H: No livro, você traz que não existe nenhum método de prevenção para o “sexo entre vaginas”. Como é possível se prevenir de infecções nesse caso?
LD: Todos os métodos de prevenção disseminados pelas pessoas são gambiarras. Dizem para recortar camisinha, usar acessórios de dentista ou até mesmo recorrer ao ineficiente plástico filme. Eu, Larissa, não utilizo nenhuma dessas alternativas por não confiar na eficácia de adaptações, além de não me sentir confortável com elas. Nem mesmo a camisinha feminina funcionou pra mim (e olha que eu testei mais de uma vez).
Os cuidados que podem ser seguidos tranquilamente é a observação das alterações da vulva, visitas ao consultório médico, realização de exames de IST e, principalmente, o cuidado com as unhas. Eu sempre gosto de lembrar que DJ bom arranha o disco sim! Unhas grandes podem causar lesões nos lábios ou na vagina, deixando você e a outra pessoa ainda mais expostas a doenças.
H: Depois de realizar a pesquisa do livro, como você avalia as ações que precisam ser feitas para assegurar direito das mulheres lésbicas e bissexuais à saúde sexual?
LD: Existem questões que já podem ser colocadas em prática, além de passos que podem ser dados a longo prazo. Para o atendimento médico, uma formação acadêmica plural e humana já resolveria grande parte dos problemas. Já a adoção de instrumentos adequados, como espéculos de diferentes tamanhos (ferramenta utilizada no papanicolau) resolveria um dos maiores incômodos de mulheres que não se sentem confortáveis com penetração.
Precisamos também de pesquisas consistentes nas áreas de transmissão de infecções sexualmente transmissíveis, prazer feminino e heteronormatividade em relações entre mulheres.

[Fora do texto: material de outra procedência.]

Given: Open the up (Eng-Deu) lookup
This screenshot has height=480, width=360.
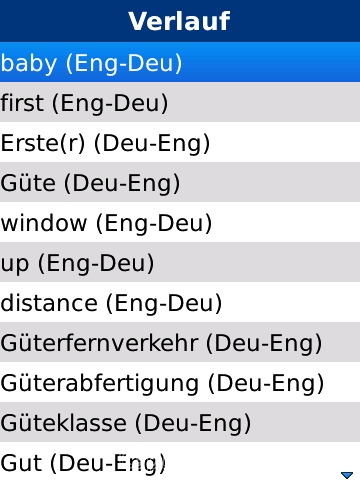Looking at the screenshot, I should [x=180, y=262].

H: Como foi o processo de publicação e lançamento do livro? E como tem sido as respostas das pessoas sobre o tema?
LD: O livro foi publicado, inicialmente, de forma independente. Escrevi a pesquisa como trabalho de conclusão de curso para a faculdade de jornalismo e, posteriormente, juntei dinheiro e imprimi os primeiros exemplares por conta própria. Tanto a arte, revisão, diagramação e organização dos lançamentos foram geridas por mulheres que amam mulheres. Sem essa rede de apoio, nada disso seria possível. Em função da repercussão da obra, recebi o convite da Dita Livros para reimprimir o livro. Em breve faremos o relançamento do “Vem Cá”, dessa vez com editora.